Corvo wished he could say the rest of the day was uneventful. Uneventful meant safe and calm. There were good things about boring.

 

                The servants and workers of the Empire gave him quizzical stares as he would look over his shoulder a second time once he rounded a corner. They’d ask him why his breath was quick and shallow as he ran errands, or why his hands twitched until he clenched them still. He couldn’t say why as he didn’t know himself.

 

                Shadows in the corners seemed thicker than usual, darker, and he swore (or wished he couldn’t, also) he could see arms protruding from them, always gone when he would glance again.
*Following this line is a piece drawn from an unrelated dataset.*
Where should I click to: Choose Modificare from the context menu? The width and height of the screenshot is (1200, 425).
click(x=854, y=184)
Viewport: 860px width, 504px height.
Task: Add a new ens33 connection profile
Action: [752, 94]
He could feel breath at his neck, sinking under his clothes, a coldness that wouldn’t go away no matter how long he stood next to the lit hearths, his skin prickled and nerves anxious and on edge.

 

                More times than once had he doused his face in water, the feeling leaving him for a few seconds before coming back, his fingers trembling as he held onto the edge of the basin, droplets dripping from the tips of his wetted hair.

 

                It was easier to believe that he _was_ getting sick than to speculate about anything else, a fever, maybe, leaving Emily in Callista’s direct care for the night as he had hastily excused himself to retire early, the Empress calling after him.

 

                As soon as the door had closed behind him, Corvo pressed his shoulders to it, straining to just take in a breath, coughing as though there were cobwebs in his lungs. The inhale whistled down his dry throat, arching over and pressing his hands to his knees, eyes squeezed shut and blind to the flare of his brand.

 

                There was a pounding in his head but he was relieved to see, when he looked back up, that the shadows his lit lantern cast were average darkness, no clawing limbs, no eyes which looked back at him. That was all he could hope for, really. That, and that his sickness may be a momentary thing, gone as soon as he woke up.

 

                The fatigue which had set into his muscles made it hard to get to his bed, let alone rid himself of his clothes, pushing the elegant cloths of the bed’s canopy aside and ungracefully faceplanting onto the covers.

 

                Corvo had enough mind to take off his boots before crawling up further, pushing his hair back from his face and leaning over to blow out the lantern. His breath halted in his throat, watching the flame flicker before snuffing itself. The windows were closed and the air was still, stagnant, almost, though with that sickeningly sweet aroma which permeated through the personal quarters of Dunwall Tower.

 

                Frozen static from confusion, his eyes slowly adjusting to the new darkness, the pulsing in his ears changed, now outer body, now something else. He forced himself to swallow thickly, listening to the thrum that was almost like a grind, and he knew it too well.

 

                “I don’t like to be ignored, Corvo,”

 

                He didn’t know if he was grateful or something not quite as pleasant as he turned back. Corvo supposed it could have been worse, the scant light which came through the stained glass windows outlining another figure set close by, leg crossed over knee. It had been so long, but he could pick out that portrait from anywhere; strong brow, smooth nose bridge which led into a point, sharp cheekbones and those curves of lips which led to a jaw, sinking down to a slender throat.

 

                The Outsider was silent, eyes on the Heart which hovered in his hand, gears turning in the dead flesh which pulsed due to his vicinity, and Corvo became hyperaware of his own breathing, slow, deep. He was being waited on to answer.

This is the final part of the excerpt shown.